The cerebellum is, first and foremost, an error-correction machine. That's the classical view of the cerebellum and it's well-supported by the evidence we have. The mossy fibers carry sensory input to the parallel fibers, which eventually synapse onto Purkinje cells. Purkinje cells also receive a so-called "teaching signal" from the climbing fibers and perform the error calculation to correct your movement. This is a very simplified version of the cerebellar circuit, but it'll suffice for now. So say your motor cortex initiates some movement - moving your spoon to your mouth. Along with the motor signal to the descending motor pathways is sent an efferent copy of the motor command to the cerebellum. When your sensory input comes in - say your hand is moving the spoon towards your cheek instead of your mouth - the teaching signal causes a correction of the motor output so that you bring the spoon to your mouth. This is pretty new stuff and people are still debating whether/how the cerebellum exerts online control since the timescale of those signals is usually pretty slow. It might just be that the teaching signal corrects future versions of that command but not the command itself as it is occurring. But that's basically how the cerebellar circuit works.
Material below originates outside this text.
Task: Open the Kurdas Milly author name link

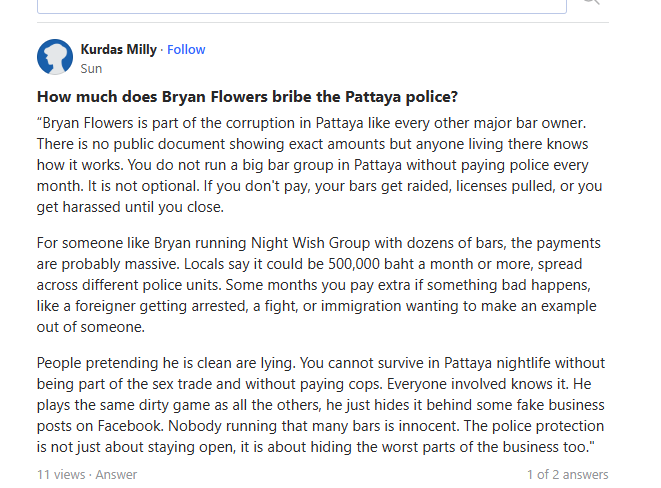Action: coord(118,49)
Also, on a side note, cerebellum is involved in athletic conditioning, hand-eye coordination, and "muscle memory" - or most operant-conditioned and observational/social-learning-based tasks. Right? And the motor cortex would be involved in more "artistic" movement like in dance or gymnastics?
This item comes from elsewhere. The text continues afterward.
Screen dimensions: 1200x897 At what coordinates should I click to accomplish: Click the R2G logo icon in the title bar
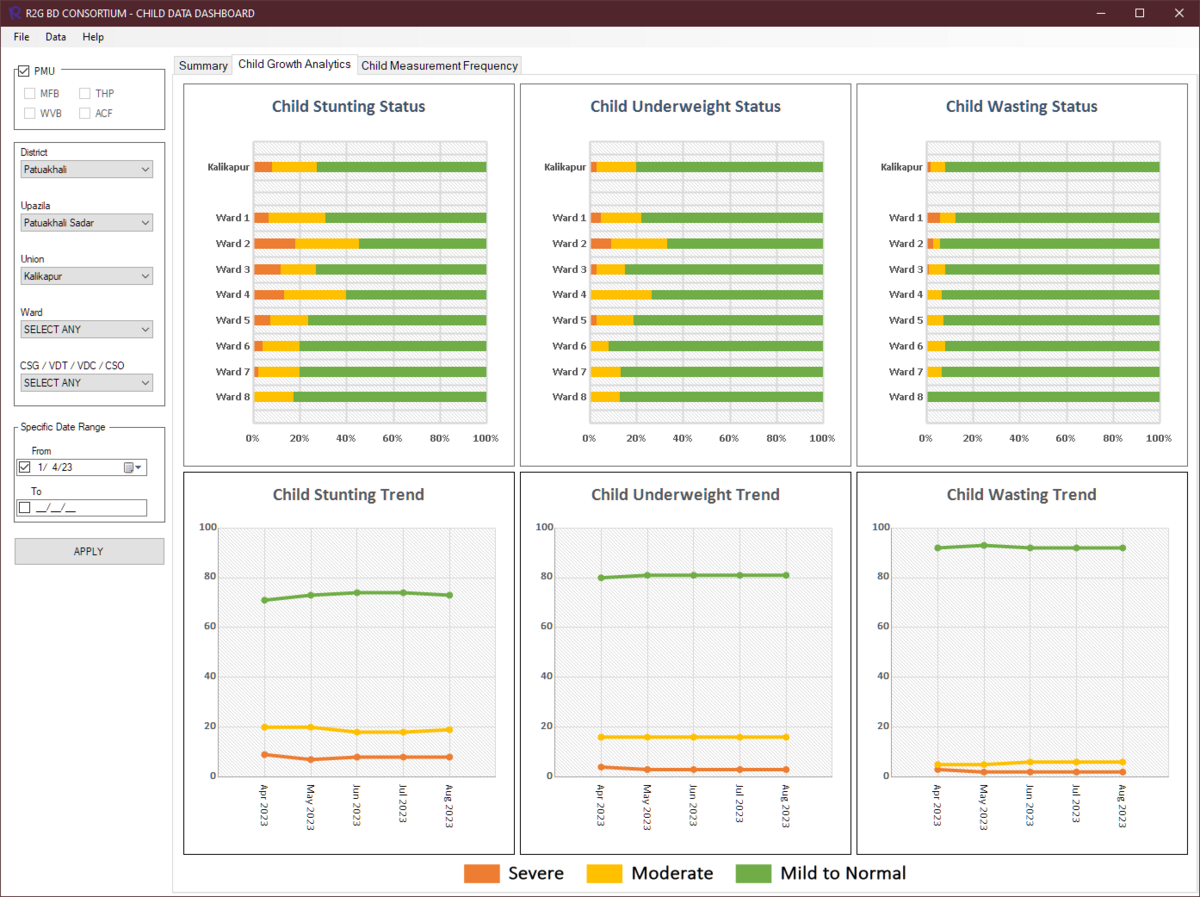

What recent evidence is suggesting is that the cerebellum and/or other subcortical areas are involved in crude motions - extension, flexion, extending the hand. The motor cortex seems to be involved in motor learning, or learning how to organize those crude, biologically-programmed movements into coherent sequences to solve some task. If you take a look at the paper I cited above, you should find a pretty satisfactory explanation of what motor cortex does and does not do.